> Requirements
Rewrite the items below, replacing "GUI agent" with "interface agent" wherever it occurs and leaving all other text untouched.

## BEGIN Dataset records

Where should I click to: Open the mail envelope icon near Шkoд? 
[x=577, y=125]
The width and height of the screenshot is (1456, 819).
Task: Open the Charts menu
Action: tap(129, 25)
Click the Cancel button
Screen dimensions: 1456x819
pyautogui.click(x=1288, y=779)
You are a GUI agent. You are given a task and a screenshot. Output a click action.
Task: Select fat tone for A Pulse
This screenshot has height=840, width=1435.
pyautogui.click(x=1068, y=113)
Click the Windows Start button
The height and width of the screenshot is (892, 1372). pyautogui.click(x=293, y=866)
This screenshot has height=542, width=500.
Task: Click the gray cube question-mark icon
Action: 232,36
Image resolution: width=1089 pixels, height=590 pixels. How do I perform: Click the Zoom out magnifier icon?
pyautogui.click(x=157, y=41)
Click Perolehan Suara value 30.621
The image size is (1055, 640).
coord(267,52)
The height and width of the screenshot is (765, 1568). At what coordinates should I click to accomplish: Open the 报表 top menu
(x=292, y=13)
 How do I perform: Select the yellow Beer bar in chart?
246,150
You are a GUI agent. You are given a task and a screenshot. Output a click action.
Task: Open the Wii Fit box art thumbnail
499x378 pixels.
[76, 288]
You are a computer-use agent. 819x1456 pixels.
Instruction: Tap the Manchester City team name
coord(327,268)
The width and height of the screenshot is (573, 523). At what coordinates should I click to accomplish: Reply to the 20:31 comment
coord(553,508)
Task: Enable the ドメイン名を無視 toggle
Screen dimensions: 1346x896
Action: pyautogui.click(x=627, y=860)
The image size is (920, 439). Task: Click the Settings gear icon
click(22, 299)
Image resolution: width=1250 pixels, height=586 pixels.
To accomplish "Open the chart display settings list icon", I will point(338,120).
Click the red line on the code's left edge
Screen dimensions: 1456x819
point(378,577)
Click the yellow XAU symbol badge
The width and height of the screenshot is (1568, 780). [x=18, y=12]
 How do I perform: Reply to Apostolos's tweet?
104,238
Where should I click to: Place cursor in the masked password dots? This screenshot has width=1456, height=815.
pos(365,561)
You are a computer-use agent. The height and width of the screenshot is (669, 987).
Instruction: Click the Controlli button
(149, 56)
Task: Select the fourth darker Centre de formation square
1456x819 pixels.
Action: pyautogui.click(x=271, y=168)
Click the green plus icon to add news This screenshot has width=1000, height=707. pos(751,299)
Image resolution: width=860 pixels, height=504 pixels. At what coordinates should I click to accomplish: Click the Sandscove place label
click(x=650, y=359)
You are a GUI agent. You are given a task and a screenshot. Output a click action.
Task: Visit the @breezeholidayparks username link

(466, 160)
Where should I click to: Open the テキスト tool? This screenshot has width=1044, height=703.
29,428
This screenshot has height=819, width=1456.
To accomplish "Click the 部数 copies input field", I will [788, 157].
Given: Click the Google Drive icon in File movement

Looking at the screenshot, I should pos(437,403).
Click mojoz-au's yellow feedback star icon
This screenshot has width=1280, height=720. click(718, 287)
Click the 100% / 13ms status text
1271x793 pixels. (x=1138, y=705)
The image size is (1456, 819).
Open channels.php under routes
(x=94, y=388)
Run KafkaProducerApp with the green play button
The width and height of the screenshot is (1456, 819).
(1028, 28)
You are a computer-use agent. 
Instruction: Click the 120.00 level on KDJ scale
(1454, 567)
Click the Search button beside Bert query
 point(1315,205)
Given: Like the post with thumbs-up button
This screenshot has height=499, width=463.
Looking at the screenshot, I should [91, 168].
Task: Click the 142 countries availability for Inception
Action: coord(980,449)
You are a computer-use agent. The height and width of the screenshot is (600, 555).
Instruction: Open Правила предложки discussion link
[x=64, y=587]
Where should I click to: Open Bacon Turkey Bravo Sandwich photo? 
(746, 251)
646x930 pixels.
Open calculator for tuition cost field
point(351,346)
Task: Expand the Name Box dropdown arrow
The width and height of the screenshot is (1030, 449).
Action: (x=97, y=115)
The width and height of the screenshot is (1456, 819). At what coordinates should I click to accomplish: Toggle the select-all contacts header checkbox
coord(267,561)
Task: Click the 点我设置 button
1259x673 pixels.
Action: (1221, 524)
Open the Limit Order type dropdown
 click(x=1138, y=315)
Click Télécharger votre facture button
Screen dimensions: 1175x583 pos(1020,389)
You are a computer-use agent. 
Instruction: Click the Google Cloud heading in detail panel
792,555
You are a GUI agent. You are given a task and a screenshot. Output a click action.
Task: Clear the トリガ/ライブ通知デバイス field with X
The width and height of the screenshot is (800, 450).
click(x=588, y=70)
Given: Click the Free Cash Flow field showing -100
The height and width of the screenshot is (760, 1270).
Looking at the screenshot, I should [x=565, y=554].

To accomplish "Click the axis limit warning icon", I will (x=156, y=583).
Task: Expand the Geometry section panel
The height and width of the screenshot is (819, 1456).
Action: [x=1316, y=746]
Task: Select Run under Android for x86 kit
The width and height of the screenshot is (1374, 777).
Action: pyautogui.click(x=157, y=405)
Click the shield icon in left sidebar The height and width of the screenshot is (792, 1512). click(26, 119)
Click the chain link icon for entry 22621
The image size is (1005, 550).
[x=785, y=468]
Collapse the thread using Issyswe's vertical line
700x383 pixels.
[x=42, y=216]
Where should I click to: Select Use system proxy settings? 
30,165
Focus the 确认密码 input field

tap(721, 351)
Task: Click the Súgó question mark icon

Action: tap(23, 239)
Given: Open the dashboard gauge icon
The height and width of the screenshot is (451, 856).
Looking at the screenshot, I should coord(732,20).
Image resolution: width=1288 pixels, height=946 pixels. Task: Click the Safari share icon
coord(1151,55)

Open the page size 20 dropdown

## END Dataset records

> Written answer
Where should I click to: Open the mail envelope icon near Шkoд? 
[x=577, y=125]
The width and height of the screenshot is (1456, 819).
Task: Open the Charts menu
Action: tap(129, 25)
Click the Cancel button
Screen dimensions: 1456x819
pyautogui.click(x=1288, y=779)
You are a interface agent. You are given a task and a screenshot. Output a click action.
Task: Select fat tone for A Pulse
This screenshot has height=840, width=1435.
pyautogui.click(x=1068, y=113)
Click the Windows Start button
The height and width of the screenshot is (892, 1372). pyautogui.click(x=293, y=866)
This screenshot has height=542, width=500.
Task: Click the gray cube question-mark icon
Action: 232,36
Image resolution: width=1089 pixels, height=590 pixels. How do I perform: Click the Zoom out magnifier icon?
pyautogui.click(x=157, y=41)
Click Perolehan Suara value 30.621
The image size is (1055, 640).
coord(267,52)
The height and width of the screenshot is (765, 1568). At what coordinates should I click to accomplish: Open the 报表 top menu
(x=292, y=13)
 How do I perform: Select the yellow Beer bar in chart?
246,150
You are a interface agent. You are given a task and a screenshot. Output a click action.
Task: Open the Wii Fit box art thumbnail
499x378 pixels.
[76, 288]
You are a computer-use agent. 819x1456 pixels.
Instruction: Tap the Manchester City team name
coord(327,268)
The width and height of the screenshot is (573, 523). At what coordinates should I click to accomplish: Reply to the 20:31 comment
coord(553,508)
Task: Enable the ドメイン名を無視 toggle
Screen dimensions: 1346x896
Action: pyautogui.click(x=627, y=860)
The image size is (920, 439). Task: Click the Settings gear icon
click(22, 299)
Image resolution: width=1250 pixels, height=586 pixels.
To accomplish "Open the chart display settings list icon", I will point(338,120).
Click the red line on the code's left edge
Screen dimensions: 1456x819
point(378,577)
Click the yellow XAU symbol badge
The width and height of the screenshot is (1568, 780). [x=18, y=12]
 How do I perform: Reply to Apostolos's tweet?
104,238
Where should I click to: Place cursor in the masked password dots? This screenshot has width=1456, height=815.
pos(365,561)
You are a computer-use agent. The height and width of the screenshot is (669, 987).
Instruction: Click the Controlli button
(149, 56)
Task: Select the fourth darker Centre de formation square
1456x819 pixels.
Action: pyautogui.click(x=271, y=168)
Click the green plus icon to add news This screenshot has width=1000, height=707. pos(751,299)
Image resolution: width=860 pixels, height=504 pixels. At what coordinates should I click to accomplish: Click the Sandscove place label
click(x=650, y=359)
You are a interface agent. You are given a task and a screenshot. Output a click action.
Task: Visit the @breezeholidayparks username link

(466, 160)
Where should I click to: Open the テキスト tool? This screenshot has width=1044, height=703.
29,428
This screenshot has height=819, width=1456.
To accomplish "Click the 部数 copies input field", I will [788, 157].
Given: Click the Google Drive icon in File movement

Looking at the screenshot, I should pos(437,403).
Click mojoz-au's yellow feedback star icon
This screenshot has width=1280, height=720. click(718, 287)
Click the 100% / 13ms status text
1271x793 pixels. (x=1138, y=705)
The image size is (1456, 819).
Open channels.php under routes
(x=94, y=388)
Run KafkaProducerApp with the green play button
The width and height of the screenshot is (1456, 819).
(1028, 28)
You are a computer-use agent. 
Instruction: Click the 120.00 level on KDJ scale
(1454, 567)
Click the Search button beside Bert query
 point(1315,205)
Given: Like the post with thumbs-up button
This screenshot has height=499, width=463.
Looking at the screenshot, I should [91, 168].
Task: Click the 142 countries availability for Inception
Action: coord(980,449)
You are a computer-use agent. The height and width of the screenshot is (600, 555).
Instruction: Open Правила предложки discussion link
[x=64, y=587]
Where should I click to: Open Bacon Turkey Bravo Sandwich photo? 
(746, 251)
646x930 pixels.
Open calculator for tuition cost field
point(351,346)
Task: Expand the Name Box dropdown arrow
The width and height of the screenshot is (1030, 449).
Action: (x=97, y=115)
The width and height of the screenshot is (1456, 819). At what coordinates should I click to accomplish: Toggle the select-all contacts header checkbox
coord(267,561)
Task: Click the 点我设置 button
1259x673 pixels.
Action: (1221, 524)
Open the Limit Order type dropdown
 click(x=1138, y=315)
Click Télécharger votre facture button
Screen dimensions: 1175x583 pos(1020,389)
You are a computer-use agent. 
Instruction: Click the Google Cloud heading in detail panel
792,555
You are a interface agent. You are given a task and a screenshot. Output a click action.
Task: Clear the トリガ/ライブ通知デバイス field with X
The width and height of the screenshot is (800, 450).
click(x=588, y=70)
Given: Click the Free Cash Flow field showing -100
The height and width of the screenshot is (760, 1270).
Looking at the screenshot, I should [x=565, y=554].

To accomplish "Click the axis limit warning icon", I will (x=156, y=583).
Task: Expand the Geometry section panel
The height and width of the screenshot is (819, 1456).
Action: [x=1316, y=746]
Task: Select Run under Android for x86 kit
The width and height of the screenshot is (1374, 777).
Action: pyautogui.click(x=157, y=405)
Click the shield icon in left sidebar The height and width of the screenshot is (792, 1512). click(26, 119)
Click the chain link icon for entry 22621
The image size is (1005, 550).
[x=785, y=468]
Collapse the thread using Issyswe's vertical line
700x383 pixels.
[x=42, y=216]
Where should I click to: Select Use system proxy settings? 
30,165
Focus the 确认密码 input field

tap(721, 351)
Task: Click the Súgó question mark icon

Action: tap(23, 239)
Given: Open the dashboard gauge icon
The height and width of the screenshot is (451, 856).
Looking at the screenshot, I should coord(732,20).
Image resolution: width=1288 pixels, height=946 pixels. Task: Click the Safari share icon
coord(1151,55)

Open the page size 20 dropdown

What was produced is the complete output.